--- Begin ---
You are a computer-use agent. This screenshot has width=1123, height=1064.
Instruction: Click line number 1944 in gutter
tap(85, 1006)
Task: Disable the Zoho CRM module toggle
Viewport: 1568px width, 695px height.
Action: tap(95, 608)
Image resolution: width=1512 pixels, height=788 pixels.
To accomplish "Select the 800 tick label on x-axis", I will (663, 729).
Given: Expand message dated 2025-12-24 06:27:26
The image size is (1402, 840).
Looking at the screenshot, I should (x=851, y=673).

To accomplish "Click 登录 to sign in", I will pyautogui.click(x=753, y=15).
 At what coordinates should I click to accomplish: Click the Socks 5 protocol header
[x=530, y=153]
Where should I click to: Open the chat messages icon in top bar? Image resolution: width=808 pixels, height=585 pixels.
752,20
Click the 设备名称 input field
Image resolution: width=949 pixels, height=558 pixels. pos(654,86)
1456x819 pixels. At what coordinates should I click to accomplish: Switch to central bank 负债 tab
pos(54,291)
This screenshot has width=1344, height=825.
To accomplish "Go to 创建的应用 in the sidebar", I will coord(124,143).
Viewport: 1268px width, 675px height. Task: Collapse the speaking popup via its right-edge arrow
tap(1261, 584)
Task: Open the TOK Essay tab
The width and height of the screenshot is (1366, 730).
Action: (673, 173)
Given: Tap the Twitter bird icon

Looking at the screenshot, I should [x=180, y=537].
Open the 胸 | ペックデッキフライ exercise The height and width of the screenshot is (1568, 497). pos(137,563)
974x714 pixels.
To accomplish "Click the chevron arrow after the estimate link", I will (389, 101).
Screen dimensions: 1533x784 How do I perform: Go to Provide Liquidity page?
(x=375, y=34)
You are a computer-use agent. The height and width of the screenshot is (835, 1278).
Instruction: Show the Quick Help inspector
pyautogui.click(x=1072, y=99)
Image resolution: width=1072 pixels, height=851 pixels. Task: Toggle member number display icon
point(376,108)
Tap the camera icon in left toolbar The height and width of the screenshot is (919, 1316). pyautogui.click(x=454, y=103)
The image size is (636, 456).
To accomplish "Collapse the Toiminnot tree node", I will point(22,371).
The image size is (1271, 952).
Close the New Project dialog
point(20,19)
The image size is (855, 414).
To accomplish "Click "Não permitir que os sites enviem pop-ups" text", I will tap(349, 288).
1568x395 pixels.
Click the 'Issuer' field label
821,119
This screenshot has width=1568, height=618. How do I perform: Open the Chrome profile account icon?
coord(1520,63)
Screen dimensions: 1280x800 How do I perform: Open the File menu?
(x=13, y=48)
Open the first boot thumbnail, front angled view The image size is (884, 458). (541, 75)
--- End ---
- _Instruction_: Could you copy out all of the entries above, line for line and without a single change?

- _Task result_:
You are a computer-use agent. This screenshot has width=1123, height=1064.
Instruction: Click line number 1944 in gutter
tap(85, 1006)
Task: Disable the Zoho CRM module toggle
Viewport: 1568px width, 695px height.
Action: tap(95, 608)
Image resolution: width=1512 pixels, height=788 pixels.
To accomplish "Select the 800 tick label on x-axis", I will (663, 729).
Given: Expand message dated 2025-12-24 06:27:26
The image size is (1402, 840).
Looking at the screenshot, I should (x=851, y=673).

To accomplish "Click 登录 to sign in", I will pyautogui.click(x=753, y=15).
 At what coordinates should I click to accomplish: Click the Socks 5 protocol header
[x=530, y=153]
Where should I click to: Open the chat messages icon in top bar? Image resolution: width=808 pixels, height=585 pixels.
752,20
Click the 设备名称 input field
Image resolution: width=949 pixels, height=558 pixels. pos(654,86)
1456x819 pixels. At what coordinates should I click to accomplish: Switch to central bank 负债 tab
pos(54,291)
This screenshot has width=1344, height=825.
To accomplish "Go to 创建的应用 in the sidebar", I will coord(124,143).
Viewport: 1268px width, 675px height. Task: Collapse the speaking popup via its right-edge arrow
tap(1261, 584)
Task: Open the TOK Essay tab
The width and height of the screenshot is (1366, 730).
Action: (673, 173)
Given: Tap the Twitter bird icon

Looking at the screenshot, I should [x=180, y=537].
Open the 胸 | ペックデッキフライ exercise The height and width of the screenshot is (1568, 497). pos(137,563)
974x714 pixels.
To accomplish "Click the chevron arrow after the estimate link", I will (389, 101).
Screen dimensions: 1533x784 How do I perform: Go to Provide Liquidity page?
(x=375, y=34)
You are a computer-use agent. The height and width of the screenshot is (835, 1278).
Instruction: Show the Quick Help inspector
pyautogui.click(x=1072, y=99)
Image resolution: width=1072 pixels, height=851 pixels. Task: Toggle member number display icon
point(376,108)
Tap the camera icon in left toolbar The height and width of the screenshot is (919, 1316). pyautogui.click(x=454, y=103)
The image size is (636, 456).
To accomplish "Collapse the Toiminnot tree node", I will point(22,371).
The image size is (1271, 952).
Close the New Project dialog
point(20,19)
The image size is (855, 414).
To accomplish "Click "Não permitir que os sites enviem pop-ups" text", I will tap(349, 288).
1568x395 pixels.
Click the 'Issuer' field label
821,119
This screenshot has width=1568, height=618. How do I perform: Open the Chrome profile account icon?
coord(1520,63)
Screen dimensions: 1280x800 How do I perform: Open the File menu?
(x=13, y=48)
Open the first boot thumbnail, front angled view The image size is (884, 458). (541, 75)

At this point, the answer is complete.